When I pressed the doorbell on the front door of Alec O'Riordan's home in Dublin, the moment's wait was filled by questions. A few weeks previously I made contact with Alec to see if he would be interested in doing an interview before Christmas.
I told him over the phone how we were distant relatives which, I guess, isn't normal pre-interview fare. The night before I met him for the first time, I looked through newspaper clippings that my grand-aunt, Kitty O'Riordan, had saved about Alec in an old scrapbook. Her dad and Alec's grandfather were brothers.
And then the front door opened.
Three years ago O'Riordan was included in the Sunday Independent list of The Stars of 50 Years of Irish Sporting Success for his achievements as a cricket player with Ireland.
"Counties and touring Test sides would visit and return home reeling with tales of this left-arm fast bowler who could bat," the piece read. "First capped as a schoolboy in 1958, his Ireland career lasted almost two decades. In 72 caps he scored over 2,000 runs and took 206 wickets."
O'Riordan was an all-rounder. "For the last 10 years, we've had full-time professionals. But before the last decade there's no doubt Alec was the best all-rounder we ever produced in Ireland," cricket writer and author Ger Siggins said this week. But how did he become one of the best all-rounders?
"My father played cricket. I can remember playing in the front garden at the very end of the war," O'Riordan recalls, as we sit in his family sitting room with a Christmas tree in the corner waiting to be decorated with the grandkids. "I played under-14s cricket for four years. I used to battle with my brothers in the back garden and my sister. My two brothers, both now dead, played cricket. My sister, Mary, also played cricket but she was a hockey international in her time.
"I would practise twice a week and I would take it fairly seriously.
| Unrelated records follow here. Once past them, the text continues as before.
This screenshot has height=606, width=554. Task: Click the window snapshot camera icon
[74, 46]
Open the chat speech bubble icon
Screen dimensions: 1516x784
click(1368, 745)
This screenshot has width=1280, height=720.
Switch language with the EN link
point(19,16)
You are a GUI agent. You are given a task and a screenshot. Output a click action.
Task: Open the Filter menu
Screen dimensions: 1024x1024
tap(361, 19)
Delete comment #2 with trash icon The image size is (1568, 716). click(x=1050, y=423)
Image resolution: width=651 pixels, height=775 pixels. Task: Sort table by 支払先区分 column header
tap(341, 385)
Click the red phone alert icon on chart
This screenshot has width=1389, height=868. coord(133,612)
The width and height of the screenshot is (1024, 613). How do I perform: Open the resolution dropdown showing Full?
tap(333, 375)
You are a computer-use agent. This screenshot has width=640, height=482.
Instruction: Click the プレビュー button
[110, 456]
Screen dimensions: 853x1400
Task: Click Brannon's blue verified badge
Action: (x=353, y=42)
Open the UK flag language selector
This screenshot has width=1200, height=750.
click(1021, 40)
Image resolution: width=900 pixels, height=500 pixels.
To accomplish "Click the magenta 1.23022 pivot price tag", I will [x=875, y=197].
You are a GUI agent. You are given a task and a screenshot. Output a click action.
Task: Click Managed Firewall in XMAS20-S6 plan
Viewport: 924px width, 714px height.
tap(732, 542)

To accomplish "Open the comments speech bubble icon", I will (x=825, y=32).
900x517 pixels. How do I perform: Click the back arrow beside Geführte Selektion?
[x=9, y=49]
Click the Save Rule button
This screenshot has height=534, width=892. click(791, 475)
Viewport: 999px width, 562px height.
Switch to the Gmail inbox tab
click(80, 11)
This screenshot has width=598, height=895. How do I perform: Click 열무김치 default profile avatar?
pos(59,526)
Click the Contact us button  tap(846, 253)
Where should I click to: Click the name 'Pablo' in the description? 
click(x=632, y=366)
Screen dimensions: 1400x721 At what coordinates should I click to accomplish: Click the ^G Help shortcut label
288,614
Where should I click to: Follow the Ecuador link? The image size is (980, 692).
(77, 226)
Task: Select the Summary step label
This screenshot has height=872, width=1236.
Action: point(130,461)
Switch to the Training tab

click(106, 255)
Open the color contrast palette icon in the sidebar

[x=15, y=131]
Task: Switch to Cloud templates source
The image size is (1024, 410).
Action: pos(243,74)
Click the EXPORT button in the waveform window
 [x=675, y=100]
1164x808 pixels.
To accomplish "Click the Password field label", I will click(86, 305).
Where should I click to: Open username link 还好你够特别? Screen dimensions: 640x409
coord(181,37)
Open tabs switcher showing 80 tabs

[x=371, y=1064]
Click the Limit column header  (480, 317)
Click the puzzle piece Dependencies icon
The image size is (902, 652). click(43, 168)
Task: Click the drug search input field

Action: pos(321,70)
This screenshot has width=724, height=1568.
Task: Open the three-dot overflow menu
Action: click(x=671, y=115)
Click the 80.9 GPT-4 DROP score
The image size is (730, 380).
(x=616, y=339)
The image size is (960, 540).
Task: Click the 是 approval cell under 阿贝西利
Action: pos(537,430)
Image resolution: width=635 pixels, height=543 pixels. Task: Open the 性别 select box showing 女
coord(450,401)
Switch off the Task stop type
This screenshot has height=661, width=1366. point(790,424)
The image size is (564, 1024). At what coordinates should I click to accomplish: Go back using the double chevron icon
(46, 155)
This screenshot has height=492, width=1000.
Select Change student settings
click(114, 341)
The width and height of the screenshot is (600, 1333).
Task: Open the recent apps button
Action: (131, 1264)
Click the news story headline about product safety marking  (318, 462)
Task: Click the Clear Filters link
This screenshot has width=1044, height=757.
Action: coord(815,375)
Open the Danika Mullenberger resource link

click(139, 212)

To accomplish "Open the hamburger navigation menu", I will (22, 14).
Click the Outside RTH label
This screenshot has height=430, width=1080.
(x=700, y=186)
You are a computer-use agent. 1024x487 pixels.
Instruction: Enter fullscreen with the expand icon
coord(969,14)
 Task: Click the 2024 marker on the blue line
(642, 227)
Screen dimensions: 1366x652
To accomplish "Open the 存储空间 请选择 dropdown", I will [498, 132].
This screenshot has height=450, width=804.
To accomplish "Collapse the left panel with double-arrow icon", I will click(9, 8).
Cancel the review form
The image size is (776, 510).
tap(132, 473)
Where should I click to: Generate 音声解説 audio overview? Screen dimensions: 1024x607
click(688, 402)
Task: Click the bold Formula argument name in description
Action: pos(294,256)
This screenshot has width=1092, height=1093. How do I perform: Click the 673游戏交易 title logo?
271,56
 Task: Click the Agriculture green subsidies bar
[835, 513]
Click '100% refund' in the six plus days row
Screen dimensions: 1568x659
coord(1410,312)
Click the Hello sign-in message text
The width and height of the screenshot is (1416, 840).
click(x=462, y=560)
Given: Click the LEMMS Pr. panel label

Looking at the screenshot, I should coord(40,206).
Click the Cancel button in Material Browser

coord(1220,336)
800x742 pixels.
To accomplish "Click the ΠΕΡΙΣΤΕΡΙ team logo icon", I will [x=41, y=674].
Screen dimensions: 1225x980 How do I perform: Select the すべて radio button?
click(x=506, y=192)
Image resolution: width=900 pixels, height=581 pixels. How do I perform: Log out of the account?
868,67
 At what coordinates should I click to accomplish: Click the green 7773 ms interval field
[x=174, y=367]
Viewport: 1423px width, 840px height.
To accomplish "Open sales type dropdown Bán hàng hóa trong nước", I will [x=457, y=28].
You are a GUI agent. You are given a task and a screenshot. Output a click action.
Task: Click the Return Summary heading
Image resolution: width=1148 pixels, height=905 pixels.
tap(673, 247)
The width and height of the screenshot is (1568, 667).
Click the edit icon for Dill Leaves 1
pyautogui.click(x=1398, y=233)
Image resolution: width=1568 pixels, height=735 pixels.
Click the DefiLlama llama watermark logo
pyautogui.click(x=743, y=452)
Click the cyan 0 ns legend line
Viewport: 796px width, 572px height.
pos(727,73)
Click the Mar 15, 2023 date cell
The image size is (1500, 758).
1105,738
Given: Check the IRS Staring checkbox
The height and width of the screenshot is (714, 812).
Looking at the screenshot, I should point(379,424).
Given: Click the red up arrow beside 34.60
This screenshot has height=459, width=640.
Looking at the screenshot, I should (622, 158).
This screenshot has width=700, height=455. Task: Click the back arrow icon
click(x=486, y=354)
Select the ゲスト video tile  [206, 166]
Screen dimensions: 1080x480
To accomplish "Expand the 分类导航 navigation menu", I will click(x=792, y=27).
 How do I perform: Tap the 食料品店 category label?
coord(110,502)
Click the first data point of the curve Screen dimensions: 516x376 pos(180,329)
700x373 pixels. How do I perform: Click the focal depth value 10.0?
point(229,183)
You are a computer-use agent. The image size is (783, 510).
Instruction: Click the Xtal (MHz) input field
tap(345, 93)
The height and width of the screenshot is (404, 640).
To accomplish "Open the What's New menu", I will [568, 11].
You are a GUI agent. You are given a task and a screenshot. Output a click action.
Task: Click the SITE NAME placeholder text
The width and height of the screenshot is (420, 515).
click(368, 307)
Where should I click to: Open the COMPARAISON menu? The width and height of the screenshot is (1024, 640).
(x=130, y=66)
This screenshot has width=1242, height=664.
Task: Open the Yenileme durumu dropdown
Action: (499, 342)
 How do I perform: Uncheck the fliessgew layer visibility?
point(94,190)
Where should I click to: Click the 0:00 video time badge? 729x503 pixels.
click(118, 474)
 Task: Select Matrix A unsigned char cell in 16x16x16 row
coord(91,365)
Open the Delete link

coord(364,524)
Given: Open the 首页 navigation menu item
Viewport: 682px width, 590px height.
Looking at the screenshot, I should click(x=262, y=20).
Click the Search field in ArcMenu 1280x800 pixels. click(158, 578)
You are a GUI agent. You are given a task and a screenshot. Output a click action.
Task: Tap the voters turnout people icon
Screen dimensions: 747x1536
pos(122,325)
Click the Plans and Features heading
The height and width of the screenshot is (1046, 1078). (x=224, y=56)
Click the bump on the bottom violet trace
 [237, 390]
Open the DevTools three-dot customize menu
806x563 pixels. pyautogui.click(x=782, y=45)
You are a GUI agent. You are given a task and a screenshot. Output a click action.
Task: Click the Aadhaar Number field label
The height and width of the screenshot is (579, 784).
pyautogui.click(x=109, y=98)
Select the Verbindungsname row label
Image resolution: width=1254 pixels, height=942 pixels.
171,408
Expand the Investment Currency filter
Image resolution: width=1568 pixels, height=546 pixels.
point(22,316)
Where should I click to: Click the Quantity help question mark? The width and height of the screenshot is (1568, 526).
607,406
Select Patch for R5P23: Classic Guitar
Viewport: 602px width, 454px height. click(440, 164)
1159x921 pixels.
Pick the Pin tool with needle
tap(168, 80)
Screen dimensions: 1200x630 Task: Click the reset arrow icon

I would do what I wanted to do rather than what the other guys wanted," O'Riordan adds. "So, if I wanted to practise my bowling I would do it for about an hour, two days a week. I did take it seriously, some of them said that I took it too seriously, but that was just the way I was."
Even though he was the youngest on the team, O'Riordan's first spell as Ireland captain came at the age of 21. "I was surprised, I was very young," he explains. "I was never dropped, I missed a few games through injury or in the earlier stages because of exams."
"You were never dropped?"
"Never dropped, no. They may have wanted to drop me but they didn't. They dropped me from being captain from time to time, it was a difficult job. You were dealing with amateurs, for a start, playing for the most part against professionals who would have a totally different approach."
It didn't take long for O'Riordan's reputation to catch interest in England as he received a number of offers. After playing his second international game a few months after finishing school, he got an offer to play for Kent - a package which included putting him through university to study engineering. "I didn't pursue it at all, I don't really know why," O'Riordan admits. "I suppose, in many ways, it was one of my regrets. If I had the opportunity now, I would take it."
But he made the most of other opportunities. Next year is the 50th anniversary of Ireland's win over the West Indies at Sion Mills in 1969 when O'Riordan got the better of players like Basil Butcher and Clyde Walcott. He played at Lord's for the first time that year and he remembers how the Ireland officials travelled by plane from Dublin to London but the players had to get the boat to Holyhead and then the train to London. Where's Roy Keane when you need him. "How many times did you play at Lord's?"
"I think around 10 times. The first time was very interesting. If you did well, they would applaud you. If you did badly there was a silence."
"And how did the England players view playing against an Irishman at Lord's?"
"Some of the players, particularly the professionals who were trying to make a name trying to get into the county team, they found it difficult. They didn't like playing against us because if they did badly it was a huge black mark for them. So I used to feel sorry for the average pro who didn't score runs against us because it was their livelihood, it wasn't ours. These guys were playing for a living."
O'Riordan didn't play for a living but maybe a part of him lived for playing. Did he miss the buzz when he retired? "I did yeah. I never said it to Geraldine (his wife), I did miss it," O'Riordan admits. "But then my kids were growing up and I started to watch them play games so I had less time to feel sorry for myself."
After playing, O'Riordan went on to become a selector with Ireland. Like his playing days, he took that role seriously, travelling to watch interpros which wasn't expected of him. He then went on to follow in the footsteps of his older brother, Kevin, and became president of the Irish Cricket Union in 1995.
He passed on his love of sport to his four kids including spending every Saturday morning religiously watching his daughter Fiona play hockey and also supporting his youngest son, Brian, who played rugby for teams including Leinster.
A bowler, a batsman, a brother, a husband, a dad, a managing director, a selector, a president, a cricket fan, a rugby follower, a granddad and more. Alec O'Riordan, an all-rounder indeed.
Happy Christmas to you and your family, and to any distant relatives you hope to meet some day soon.